(AP) — Police have detained more than 40 suspects in the killing of President Jovenel Moïse, but many people fear Haiti’s crumbling judicial system could result in the assassination going unpunished.
Interrogations are continuing, while dozens of suspects, including an ex-Haitian senator and former justice official, are still at large.
But the judicial process has already hit significant snags, among them death threats and allegations of evidence tampering.
Experts and even Haiti’s Office of Citizen Protection, an ombudsman-like government agency, warned that the country faces many challenges to properly handle such a complicated case.
“The judicial system is held hostage by certain sectors and weakened by a disciplinary body … that protects dishonest and corrupt judges but persecutes, through bogus human rights NGOs, those who are honest,” the agency said in a Sunday statement.
Brian Concannon, an adviser for the Institute for Justice and Democracy in Haiti, said he worries about “so much intentional misdirection” as the Moïse investigation moves forward.
“The big issue is are you going to have a structure that can deliver the truth?” he said.
“It’s possible there are good people that are getting at the truth, but there is enough misdirection, intimidation (and) people apparently manipulating evidence. … I’m not confident that we’re getting closer to the truth with the current process.”

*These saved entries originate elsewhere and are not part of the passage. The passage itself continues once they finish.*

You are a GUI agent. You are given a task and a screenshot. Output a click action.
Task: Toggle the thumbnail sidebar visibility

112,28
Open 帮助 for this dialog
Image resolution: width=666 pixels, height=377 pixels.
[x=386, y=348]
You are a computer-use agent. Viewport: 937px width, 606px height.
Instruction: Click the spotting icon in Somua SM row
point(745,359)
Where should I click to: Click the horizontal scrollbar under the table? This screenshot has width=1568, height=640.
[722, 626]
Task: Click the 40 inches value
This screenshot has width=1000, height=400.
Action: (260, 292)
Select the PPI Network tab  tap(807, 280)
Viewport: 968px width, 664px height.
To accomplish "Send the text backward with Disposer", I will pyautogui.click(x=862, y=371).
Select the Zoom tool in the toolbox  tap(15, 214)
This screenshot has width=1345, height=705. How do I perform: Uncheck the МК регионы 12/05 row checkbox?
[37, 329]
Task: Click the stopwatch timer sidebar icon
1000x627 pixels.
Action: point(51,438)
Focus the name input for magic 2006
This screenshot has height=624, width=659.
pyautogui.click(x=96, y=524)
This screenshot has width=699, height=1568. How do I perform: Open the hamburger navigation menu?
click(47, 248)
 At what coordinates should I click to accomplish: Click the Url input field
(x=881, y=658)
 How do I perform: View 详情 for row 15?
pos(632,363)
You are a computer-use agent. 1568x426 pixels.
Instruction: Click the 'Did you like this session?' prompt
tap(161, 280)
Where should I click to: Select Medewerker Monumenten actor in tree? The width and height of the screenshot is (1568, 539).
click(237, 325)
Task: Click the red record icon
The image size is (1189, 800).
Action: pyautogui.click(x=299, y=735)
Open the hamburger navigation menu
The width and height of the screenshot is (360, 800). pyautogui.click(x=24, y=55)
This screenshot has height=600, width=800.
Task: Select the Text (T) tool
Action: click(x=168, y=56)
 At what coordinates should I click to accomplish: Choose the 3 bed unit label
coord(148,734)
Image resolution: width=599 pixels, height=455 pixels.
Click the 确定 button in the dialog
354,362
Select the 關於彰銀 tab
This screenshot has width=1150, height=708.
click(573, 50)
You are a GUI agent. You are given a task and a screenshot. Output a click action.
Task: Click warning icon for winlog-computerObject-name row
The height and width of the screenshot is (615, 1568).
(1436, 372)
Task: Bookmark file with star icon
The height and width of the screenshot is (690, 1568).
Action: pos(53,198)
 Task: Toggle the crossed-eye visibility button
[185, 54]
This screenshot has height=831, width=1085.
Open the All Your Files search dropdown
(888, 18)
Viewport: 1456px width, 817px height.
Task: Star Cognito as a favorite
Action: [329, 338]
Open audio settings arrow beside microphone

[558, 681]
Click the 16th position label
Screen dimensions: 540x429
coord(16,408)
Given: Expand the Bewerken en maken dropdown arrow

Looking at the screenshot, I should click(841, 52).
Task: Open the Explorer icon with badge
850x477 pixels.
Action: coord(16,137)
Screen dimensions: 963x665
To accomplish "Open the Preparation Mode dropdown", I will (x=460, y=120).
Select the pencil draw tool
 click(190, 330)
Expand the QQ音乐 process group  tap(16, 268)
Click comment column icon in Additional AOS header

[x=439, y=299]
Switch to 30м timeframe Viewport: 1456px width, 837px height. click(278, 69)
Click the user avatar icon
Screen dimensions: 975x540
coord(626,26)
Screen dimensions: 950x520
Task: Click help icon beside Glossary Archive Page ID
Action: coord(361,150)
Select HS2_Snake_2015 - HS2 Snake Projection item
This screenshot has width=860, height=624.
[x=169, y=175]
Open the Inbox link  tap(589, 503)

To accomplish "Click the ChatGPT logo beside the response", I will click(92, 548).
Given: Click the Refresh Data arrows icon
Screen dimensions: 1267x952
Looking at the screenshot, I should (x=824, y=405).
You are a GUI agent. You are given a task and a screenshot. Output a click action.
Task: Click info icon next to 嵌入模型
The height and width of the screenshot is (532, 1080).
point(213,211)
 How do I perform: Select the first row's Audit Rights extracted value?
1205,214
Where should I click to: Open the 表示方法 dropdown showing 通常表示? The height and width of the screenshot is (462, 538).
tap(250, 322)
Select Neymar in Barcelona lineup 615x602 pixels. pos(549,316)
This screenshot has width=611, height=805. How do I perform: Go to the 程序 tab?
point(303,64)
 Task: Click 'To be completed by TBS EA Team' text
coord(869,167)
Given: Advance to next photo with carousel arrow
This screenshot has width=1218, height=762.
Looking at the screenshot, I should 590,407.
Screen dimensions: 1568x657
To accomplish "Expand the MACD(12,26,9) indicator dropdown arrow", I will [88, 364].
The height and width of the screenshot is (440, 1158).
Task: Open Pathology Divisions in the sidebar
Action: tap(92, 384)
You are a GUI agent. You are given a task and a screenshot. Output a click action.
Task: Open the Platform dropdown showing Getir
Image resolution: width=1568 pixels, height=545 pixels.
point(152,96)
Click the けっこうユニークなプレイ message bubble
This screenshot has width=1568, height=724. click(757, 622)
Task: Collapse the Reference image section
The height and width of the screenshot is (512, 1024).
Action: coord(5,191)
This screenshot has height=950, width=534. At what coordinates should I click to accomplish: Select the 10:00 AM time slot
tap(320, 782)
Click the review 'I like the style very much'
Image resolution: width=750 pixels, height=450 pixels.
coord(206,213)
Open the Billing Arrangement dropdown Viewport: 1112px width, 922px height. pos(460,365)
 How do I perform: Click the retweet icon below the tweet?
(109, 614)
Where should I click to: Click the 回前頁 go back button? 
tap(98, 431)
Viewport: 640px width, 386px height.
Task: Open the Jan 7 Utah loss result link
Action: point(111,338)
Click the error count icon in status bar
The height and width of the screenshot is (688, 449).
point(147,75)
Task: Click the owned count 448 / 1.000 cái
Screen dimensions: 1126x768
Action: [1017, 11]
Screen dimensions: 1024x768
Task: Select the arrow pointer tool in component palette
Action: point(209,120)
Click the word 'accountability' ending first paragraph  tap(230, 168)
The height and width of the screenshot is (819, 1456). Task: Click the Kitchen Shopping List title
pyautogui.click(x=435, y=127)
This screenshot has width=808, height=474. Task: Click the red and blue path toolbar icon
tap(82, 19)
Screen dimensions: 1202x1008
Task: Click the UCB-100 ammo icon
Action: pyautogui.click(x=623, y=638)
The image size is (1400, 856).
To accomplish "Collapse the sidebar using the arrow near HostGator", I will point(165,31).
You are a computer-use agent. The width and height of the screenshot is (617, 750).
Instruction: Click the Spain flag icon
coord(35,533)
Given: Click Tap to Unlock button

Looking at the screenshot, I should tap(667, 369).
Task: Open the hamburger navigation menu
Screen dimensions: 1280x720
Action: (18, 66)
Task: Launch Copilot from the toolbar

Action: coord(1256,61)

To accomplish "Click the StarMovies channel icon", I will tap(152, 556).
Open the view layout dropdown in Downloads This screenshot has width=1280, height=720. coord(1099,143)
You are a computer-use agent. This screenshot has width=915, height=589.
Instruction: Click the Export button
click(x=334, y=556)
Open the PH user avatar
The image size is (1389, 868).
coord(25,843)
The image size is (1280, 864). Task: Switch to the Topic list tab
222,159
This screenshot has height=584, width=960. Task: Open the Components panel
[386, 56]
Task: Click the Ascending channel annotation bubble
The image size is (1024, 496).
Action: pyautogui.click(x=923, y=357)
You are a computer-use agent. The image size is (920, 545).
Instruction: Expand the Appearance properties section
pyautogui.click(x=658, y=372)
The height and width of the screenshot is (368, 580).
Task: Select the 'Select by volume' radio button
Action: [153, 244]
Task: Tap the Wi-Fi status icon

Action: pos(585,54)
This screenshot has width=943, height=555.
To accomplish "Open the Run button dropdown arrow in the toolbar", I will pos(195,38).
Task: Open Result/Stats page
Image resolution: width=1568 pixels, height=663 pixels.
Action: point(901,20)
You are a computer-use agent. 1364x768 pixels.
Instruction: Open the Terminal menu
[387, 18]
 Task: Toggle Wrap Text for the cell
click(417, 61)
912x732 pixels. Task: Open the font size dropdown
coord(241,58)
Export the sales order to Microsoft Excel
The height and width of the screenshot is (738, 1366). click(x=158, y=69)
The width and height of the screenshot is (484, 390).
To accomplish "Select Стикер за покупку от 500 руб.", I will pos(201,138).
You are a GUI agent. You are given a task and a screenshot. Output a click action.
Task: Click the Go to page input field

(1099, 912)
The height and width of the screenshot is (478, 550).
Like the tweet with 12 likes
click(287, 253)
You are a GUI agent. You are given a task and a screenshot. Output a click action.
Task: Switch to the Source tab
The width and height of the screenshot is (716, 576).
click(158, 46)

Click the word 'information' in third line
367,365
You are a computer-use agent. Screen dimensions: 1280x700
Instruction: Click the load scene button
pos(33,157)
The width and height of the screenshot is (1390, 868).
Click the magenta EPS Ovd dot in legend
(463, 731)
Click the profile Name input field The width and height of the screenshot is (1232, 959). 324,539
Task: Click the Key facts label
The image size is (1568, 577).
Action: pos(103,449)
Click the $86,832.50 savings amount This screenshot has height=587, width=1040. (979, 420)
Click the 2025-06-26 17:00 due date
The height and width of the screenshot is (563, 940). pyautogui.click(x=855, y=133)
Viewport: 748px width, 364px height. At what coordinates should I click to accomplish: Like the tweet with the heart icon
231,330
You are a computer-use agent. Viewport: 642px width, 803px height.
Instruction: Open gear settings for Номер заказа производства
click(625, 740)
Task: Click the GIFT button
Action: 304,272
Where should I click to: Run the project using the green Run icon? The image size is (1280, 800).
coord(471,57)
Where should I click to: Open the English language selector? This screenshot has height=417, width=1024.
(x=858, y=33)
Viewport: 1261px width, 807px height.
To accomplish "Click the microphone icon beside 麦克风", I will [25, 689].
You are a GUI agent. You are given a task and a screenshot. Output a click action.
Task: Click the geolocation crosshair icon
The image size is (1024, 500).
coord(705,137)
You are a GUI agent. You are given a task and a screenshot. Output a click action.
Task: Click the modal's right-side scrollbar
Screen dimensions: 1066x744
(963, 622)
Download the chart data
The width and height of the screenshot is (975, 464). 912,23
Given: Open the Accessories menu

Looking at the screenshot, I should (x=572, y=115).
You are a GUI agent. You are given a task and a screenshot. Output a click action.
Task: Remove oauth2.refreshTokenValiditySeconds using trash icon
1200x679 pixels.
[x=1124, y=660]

Haiti’s Office of Citizen Protection noted that 32 high-profile killings dating from 1991 have never been resolved, including those of former government officials, lawyers, academics and journalists.
It also accused corrupt judges of freeing suspects arrested by police, noting that in the past two decades there has been no significant criminal process in well-known murder cases.
The agency urged judicial officials, especially Haiti’s chief prosecutor, “not to be intimidated by the pressure or the unfair manoeuvres of individuals of all stripes who want at all costs to sabotage the investigation into the assassination of President Jovenel Moïse in order to reinforce the phenomenon of impunity in Haiti.”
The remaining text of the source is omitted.